Он за руку, как ребенка, отвел ее назад в спальню и сказал, что посидит с ней, пока она не уснет, но вскоре снова раздался его тихий храп, а Кэролайн так и лежала, глядя в потолок.
Она задавала себе вопросы. Непонятно было, куда Корин уходит на целый день. Прежде ей не приходило в голову задуматься об этом. Вечером за ужином он всегда давал ей отчет о прошедшем дне, но как знать, говорил ли он правду? Откуда ей было знать, много ли времени уходит на то, чтобы гоняться за отбившимися от стада животными, ловить скотокрадов, холостить бычков, случать жеребца Апача с племенной кобылой, чинить изгороди, пахать землю, сеять или жать пшеницу, косить сено… да мало ли что еще? И конечно же Корин без труда мог отправить Джо с каким-то заданием, если бы тот оказался на пути, а Сорока частенько уходила к себе за час-полтора до того, как Корин вечером возвращался домой. Иногда, а такое бывало очень часто, Кэролайн и знать не знала, где ее муж и где индианка.
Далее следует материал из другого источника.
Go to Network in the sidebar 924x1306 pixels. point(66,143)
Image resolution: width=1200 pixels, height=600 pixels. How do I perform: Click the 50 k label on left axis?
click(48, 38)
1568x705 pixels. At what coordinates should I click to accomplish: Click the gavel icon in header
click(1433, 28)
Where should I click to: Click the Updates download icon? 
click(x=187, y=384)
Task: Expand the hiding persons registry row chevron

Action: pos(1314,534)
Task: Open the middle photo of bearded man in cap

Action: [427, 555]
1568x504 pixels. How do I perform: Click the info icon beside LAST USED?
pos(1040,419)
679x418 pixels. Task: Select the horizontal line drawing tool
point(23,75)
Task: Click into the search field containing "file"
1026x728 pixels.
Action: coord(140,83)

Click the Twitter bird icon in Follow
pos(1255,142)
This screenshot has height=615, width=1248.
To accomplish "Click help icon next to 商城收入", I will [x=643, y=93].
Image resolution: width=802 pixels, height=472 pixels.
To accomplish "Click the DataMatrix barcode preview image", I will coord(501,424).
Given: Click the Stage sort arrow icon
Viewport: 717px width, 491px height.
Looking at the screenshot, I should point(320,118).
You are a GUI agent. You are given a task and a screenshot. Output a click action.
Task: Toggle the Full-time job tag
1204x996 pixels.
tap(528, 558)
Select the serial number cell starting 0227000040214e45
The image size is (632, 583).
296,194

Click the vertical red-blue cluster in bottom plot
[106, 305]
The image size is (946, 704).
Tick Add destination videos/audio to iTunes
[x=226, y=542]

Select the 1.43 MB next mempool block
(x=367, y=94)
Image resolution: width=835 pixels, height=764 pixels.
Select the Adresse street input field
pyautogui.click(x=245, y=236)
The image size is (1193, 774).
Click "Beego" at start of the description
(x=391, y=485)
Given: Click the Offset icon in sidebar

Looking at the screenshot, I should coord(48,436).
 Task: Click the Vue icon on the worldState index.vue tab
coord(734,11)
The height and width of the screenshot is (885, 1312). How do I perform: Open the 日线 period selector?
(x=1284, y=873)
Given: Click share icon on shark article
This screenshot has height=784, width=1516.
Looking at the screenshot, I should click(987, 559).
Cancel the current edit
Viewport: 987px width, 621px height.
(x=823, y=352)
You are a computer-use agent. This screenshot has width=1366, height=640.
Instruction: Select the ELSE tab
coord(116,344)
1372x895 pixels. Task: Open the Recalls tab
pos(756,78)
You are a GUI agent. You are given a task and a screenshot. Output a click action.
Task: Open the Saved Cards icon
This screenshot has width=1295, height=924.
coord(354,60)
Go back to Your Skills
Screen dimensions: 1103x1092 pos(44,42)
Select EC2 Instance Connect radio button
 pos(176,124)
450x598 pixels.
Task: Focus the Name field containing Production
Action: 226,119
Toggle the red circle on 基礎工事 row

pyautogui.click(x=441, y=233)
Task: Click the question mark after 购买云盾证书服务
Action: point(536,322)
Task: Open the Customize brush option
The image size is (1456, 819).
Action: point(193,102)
А то, как он тогда касался Сороки, как он положил руки ей на живот во время праздника в Вудворде… Вот о чем думала Кэролайн, когда лежала ночами, глядя в потолок, и когда сидела по вечерам в звенящей тишине, дожидаясь возвращения Корина. Стоило Кэролайн увидеть мужа, ее страхи улетучивались. Но когда его не было рядом, подозрения разрастались буйно, словно сорняки. Когда Сорока оказывалась у нее на глазах, Кэролайн успокаивала некрасивость индианки, то, насколько та нехороша собой. Ее утешало, даже радовало, что волосы у Мэгги грубы, фигура приземиста, а плоское лицо с нездешними чертами невыразительно. Она примечала такие вещи и вспоминала, с каким восхищением Корин всегда говорит о ее собственной красоте.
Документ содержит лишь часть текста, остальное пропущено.